The new health and adult social care regulator has pledged that service-users will have a bigger say in improving the quality of the services they use than ever before.
Launching Voices Into Action, a charter on involving people in its work the Care Quality Commission (CQC) said it would ensure service-providers act on the views of care home residents, hospital patients and those receiving care at home.
Frances Hasler, the CQC’s head of involvement and a former chief executive of the National Centre for Independent Living, told the launch event: “The value of putting people first and championing their rights is woven into everything we do.”
Involvement will include: regular studies to discover people’s experiences of services; involving service-users in CQC inspections; wide consultations, including seeking the views of people who are difficult to reach; and reporting annually on how people have been involved by services and the difference it has made.
But one leading disabled activist at the launch event confessed to “cynicism” after hearing the CQC’s promises.
Ju Gosling, co-chair of Regard, the national organisation of disabled lesbians, gay men, bisexuals and transgendered (LGBT) people, described how a staff member failed to consider her access requirements when she tried to register for a CQC event.
And Gosling, a wheelchair-user, said copies of the charter at the launch event had been placed in an inaccessible position.

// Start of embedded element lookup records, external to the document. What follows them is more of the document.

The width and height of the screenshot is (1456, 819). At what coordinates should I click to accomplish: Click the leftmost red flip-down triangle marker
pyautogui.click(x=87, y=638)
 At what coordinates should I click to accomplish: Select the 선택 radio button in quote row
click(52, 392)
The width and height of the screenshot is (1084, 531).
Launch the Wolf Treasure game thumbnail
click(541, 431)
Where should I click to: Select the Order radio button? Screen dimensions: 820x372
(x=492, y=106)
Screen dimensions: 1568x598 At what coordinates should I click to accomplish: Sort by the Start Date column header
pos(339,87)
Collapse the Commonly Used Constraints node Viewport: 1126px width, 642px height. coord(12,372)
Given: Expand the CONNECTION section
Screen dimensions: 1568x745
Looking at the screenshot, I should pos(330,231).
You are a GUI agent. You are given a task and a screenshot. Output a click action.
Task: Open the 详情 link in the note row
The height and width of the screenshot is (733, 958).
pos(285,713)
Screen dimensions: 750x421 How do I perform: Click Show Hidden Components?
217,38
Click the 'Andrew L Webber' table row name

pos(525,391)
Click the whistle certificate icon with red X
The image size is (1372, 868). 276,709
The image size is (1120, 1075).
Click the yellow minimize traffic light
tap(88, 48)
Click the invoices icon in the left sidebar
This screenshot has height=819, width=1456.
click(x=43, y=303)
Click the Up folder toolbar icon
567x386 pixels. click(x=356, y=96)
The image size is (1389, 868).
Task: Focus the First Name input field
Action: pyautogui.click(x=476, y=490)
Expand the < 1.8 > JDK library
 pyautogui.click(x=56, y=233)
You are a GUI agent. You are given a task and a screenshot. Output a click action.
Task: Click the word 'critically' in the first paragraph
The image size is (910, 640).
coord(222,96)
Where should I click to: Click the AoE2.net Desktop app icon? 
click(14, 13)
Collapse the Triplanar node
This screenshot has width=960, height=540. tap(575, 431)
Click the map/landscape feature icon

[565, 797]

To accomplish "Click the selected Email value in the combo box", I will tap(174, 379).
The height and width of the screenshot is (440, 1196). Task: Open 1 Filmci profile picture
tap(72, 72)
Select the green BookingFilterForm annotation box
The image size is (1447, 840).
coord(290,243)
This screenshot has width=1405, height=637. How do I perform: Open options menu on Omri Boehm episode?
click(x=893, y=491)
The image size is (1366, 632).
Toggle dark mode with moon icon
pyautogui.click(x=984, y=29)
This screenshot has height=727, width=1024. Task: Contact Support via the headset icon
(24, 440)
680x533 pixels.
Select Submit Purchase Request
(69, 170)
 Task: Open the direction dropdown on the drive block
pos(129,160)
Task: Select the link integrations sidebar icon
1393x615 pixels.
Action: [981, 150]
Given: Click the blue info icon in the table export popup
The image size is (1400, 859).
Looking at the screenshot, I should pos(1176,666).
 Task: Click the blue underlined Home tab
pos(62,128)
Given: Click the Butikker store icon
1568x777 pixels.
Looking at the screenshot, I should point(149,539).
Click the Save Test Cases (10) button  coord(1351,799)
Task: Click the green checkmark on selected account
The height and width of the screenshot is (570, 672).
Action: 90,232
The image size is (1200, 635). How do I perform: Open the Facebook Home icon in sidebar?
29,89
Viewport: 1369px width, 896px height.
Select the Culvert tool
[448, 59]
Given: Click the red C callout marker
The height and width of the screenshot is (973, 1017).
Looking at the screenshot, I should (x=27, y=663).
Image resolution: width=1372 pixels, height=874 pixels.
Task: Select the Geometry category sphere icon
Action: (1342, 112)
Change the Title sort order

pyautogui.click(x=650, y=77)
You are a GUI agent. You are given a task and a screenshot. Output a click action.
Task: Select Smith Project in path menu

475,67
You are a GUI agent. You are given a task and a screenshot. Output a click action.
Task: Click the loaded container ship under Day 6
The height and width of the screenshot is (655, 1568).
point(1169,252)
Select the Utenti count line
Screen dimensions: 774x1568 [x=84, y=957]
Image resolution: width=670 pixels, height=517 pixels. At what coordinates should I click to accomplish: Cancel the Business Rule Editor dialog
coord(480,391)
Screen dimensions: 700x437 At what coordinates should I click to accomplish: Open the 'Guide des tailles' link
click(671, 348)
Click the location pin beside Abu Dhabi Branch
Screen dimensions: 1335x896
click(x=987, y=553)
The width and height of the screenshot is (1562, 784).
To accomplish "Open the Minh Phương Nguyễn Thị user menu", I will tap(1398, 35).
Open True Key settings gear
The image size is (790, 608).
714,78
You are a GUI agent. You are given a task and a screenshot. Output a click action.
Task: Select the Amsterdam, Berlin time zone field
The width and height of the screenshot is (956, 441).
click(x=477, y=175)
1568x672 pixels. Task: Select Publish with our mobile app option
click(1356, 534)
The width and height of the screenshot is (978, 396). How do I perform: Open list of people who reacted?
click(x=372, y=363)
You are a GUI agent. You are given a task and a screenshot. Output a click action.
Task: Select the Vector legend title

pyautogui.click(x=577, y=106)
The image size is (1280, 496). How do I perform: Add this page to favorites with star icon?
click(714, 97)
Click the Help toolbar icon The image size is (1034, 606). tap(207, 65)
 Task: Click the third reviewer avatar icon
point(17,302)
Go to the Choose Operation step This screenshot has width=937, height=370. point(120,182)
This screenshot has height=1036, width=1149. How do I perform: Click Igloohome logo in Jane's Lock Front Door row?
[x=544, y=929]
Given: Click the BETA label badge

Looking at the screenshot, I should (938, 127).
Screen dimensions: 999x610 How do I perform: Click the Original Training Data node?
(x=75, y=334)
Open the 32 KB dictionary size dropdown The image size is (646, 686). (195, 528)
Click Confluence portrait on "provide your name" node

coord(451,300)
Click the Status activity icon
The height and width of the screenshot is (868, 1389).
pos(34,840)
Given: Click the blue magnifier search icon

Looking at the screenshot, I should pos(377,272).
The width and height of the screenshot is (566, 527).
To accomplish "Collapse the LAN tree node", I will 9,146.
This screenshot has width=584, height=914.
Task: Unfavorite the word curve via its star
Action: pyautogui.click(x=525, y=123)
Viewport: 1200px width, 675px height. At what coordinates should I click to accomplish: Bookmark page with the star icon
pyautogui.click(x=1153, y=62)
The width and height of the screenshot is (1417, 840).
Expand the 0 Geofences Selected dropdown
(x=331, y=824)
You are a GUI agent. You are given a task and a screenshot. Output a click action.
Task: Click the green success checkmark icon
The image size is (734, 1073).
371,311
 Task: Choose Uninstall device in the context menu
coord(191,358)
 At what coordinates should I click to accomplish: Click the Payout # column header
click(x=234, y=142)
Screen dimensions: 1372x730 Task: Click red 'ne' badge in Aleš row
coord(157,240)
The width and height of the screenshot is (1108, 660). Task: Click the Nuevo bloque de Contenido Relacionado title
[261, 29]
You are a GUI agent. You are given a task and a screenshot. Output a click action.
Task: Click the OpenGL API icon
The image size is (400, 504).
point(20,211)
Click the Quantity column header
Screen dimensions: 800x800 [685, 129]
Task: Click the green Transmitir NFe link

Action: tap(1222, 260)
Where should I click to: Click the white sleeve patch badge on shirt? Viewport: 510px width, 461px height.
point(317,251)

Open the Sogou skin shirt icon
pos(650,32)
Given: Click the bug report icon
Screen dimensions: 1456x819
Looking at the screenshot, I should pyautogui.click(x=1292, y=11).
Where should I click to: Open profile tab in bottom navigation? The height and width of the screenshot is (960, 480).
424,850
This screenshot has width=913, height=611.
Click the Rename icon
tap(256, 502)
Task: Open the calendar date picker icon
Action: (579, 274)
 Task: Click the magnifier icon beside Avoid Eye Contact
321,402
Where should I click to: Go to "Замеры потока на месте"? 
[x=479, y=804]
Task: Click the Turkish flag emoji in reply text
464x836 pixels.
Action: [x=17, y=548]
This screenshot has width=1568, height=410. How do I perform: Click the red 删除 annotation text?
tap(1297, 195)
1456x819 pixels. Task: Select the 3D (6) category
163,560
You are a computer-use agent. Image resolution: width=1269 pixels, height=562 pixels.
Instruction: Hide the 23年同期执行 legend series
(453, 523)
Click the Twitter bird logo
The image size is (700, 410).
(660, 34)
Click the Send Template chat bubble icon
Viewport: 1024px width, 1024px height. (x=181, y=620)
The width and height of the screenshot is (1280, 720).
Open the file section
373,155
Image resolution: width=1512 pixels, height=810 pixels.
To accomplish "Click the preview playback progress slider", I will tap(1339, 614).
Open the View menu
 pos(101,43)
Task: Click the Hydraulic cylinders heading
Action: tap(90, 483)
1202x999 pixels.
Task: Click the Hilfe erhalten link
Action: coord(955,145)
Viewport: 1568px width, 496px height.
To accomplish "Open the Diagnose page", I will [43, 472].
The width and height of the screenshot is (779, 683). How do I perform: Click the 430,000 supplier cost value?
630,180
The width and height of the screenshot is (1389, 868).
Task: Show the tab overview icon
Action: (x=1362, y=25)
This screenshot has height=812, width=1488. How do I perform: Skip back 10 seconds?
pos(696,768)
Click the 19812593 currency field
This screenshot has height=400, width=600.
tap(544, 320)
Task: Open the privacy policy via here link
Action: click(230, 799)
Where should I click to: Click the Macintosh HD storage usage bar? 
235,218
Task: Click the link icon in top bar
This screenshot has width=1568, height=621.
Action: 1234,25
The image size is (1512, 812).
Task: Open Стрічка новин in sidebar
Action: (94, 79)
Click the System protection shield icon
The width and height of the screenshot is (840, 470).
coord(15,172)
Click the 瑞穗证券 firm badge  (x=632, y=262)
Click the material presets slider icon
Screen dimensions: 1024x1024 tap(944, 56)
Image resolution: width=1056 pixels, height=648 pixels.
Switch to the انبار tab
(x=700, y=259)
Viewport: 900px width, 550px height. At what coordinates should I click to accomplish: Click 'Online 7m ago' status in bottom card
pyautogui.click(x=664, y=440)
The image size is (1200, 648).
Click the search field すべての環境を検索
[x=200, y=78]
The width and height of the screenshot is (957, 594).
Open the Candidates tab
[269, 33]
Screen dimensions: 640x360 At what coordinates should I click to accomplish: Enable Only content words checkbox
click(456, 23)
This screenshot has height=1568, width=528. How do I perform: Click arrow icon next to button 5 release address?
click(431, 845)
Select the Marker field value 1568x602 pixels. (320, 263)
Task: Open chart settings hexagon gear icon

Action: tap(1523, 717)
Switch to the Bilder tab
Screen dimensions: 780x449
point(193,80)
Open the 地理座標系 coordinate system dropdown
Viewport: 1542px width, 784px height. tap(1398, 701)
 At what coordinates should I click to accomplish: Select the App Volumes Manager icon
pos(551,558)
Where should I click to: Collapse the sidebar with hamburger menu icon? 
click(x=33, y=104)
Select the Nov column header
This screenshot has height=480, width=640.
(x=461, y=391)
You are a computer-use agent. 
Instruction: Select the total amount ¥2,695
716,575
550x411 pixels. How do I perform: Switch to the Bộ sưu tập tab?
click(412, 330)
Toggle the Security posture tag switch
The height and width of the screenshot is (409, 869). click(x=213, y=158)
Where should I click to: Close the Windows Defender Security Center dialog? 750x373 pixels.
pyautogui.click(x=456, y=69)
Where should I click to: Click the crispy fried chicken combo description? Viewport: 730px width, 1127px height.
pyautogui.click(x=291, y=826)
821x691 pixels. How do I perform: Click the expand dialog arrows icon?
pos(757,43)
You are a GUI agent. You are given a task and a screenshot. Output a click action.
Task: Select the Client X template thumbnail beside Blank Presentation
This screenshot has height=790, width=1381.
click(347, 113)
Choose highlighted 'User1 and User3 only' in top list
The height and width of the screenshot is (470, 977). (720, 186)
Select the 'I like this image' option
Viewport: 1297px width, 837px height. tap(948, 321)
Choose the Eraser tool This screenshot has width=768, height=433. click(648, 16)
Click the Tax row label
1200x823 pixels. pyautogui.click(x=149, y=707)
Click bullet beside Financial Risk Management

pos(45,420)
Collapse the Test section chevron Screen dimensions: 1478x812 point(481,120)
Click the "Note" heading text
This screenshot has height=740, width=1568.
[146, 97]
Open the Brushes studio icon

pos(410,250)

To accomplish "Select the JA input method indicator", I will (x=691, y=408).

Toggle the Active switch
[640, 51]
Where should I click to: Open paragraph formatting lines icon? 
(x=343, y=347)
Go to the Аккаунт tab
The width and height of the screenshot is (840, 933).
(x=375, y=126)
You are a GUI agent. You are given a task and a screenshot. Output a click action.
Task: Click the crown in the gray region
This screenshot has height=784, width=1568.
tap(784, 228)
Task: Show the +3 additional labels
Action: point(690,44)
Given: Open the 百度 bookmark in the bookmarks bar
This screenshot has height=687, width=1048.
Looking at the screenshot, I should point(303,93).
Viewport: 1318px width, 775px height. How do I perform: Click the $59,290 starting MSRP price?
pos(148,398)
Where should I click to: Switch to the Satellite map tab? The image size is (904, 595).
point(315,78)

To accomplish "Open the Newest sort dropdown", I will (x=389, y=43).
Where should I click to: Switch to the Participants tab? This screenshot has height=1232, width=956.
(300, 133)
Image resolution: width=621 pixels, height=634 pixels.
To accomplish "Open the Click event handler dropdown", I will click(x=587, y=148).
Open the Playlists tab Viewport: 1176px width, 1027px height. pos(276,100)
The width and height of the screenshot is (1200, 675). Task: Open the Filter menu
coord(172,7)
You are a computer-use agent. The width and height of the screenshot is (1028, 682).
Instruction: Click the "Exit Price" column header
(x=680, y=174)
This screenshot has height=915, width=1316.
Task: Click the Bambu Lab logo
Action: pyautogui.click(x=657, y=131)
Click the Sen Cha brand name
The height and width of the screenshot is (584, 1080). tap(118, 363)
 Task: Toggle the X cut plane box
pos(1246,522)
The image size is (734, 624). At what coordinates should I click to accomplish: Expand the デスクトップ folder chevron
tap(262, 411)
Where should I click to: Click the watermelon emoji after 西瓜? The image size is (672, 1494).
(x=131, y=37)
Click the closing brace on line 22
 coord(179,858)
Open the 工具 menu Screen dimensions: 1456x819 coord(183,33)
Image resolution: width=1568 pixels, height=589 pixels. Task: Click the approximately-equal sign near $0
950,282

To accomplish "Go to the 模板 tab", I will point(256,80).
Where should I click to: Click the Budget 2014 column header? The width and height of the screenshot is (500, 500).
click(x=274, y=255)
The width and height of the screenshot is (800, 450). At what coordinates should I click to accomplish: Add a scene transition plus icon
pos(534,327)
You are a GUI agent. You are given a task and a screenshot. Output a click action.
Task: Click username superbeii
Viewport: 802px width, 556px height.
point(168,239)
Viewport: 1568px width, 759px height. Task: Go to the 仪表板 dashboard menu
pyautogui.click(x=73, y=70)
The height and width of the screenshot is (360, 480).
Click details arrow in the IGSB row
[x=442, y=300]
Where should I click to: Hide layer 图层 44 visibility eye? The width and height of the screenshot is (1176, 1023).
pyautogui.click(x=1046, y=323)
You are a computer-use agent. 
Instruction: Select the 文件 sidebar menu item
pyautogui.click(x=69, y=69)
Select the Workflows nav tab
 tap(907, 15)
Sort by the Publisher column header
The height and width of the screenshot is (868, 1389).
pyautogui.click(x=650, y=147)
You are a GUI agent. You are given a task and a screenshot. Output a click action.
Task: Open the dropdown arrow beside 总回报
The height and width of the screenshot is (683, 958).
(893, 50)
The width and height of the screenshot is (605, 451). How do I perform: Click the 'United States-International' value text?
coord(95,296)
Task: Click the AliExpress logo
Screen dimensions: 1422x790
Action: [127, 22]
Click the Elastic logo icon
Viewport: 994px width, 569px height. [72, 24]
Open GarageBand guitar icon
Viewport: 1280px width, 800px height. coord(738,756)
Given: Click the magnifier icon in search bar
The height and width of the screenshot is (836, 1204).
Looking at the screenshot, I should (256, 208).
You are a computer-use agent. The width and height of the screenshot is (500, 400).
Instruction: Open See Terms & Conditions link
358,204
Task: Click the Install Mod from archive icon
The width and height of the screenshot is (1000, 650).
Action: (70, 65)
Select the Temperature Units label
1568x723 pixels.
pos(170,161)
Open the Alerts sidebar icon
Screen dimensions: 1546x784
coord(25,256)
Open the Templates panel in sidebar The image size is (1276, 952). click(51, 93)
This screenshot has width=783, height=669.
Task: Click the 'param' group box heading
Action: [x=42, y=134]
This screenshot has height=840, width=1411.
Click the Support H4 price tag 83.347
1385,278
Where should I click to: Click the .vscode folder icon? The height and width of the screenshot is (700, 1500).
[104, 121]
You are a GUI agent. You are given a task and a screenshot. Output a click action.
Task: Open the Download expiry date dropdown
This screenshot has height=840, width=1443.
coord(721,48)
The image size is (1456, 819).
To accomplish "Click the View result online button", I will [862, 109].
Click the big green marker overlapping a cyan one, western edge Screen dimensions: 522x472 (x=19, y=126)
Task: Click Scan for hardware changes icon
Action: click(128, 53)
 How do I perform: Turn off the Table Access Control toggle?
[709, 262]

Her criticism drew an apology from Cynthia Bower, the chief executive, who said such failures were “unforgivable” and that the CQC would “learn to do this much better”.
Julie Newman, acting chair of the UK’s Disabled People’s Council, said disabled people were “very used to consultation…participation and discussion” and welcomed it, but added: “What I want to see is the teeth, the bullet in the gun: enforcement.
“What I would really like to do is see the bodies of my enemies on the carpet.”
Bower promised that the CQ had “teeth” and “much greater enforcement powers” than previous regulators.
She said it would be able to close services, launch prosecutions, and fine service-providers, and pledged “naming and shaming” and publicising of good practice.
After the event, Gosling said it was clear the CQC still had lessons to learn. She said: “Disabled and elderly LGBT people particularly face multiple and very serious problems with social care and regulation and we are all depending on [the CQC],” and she added: “I am not impressed so far.”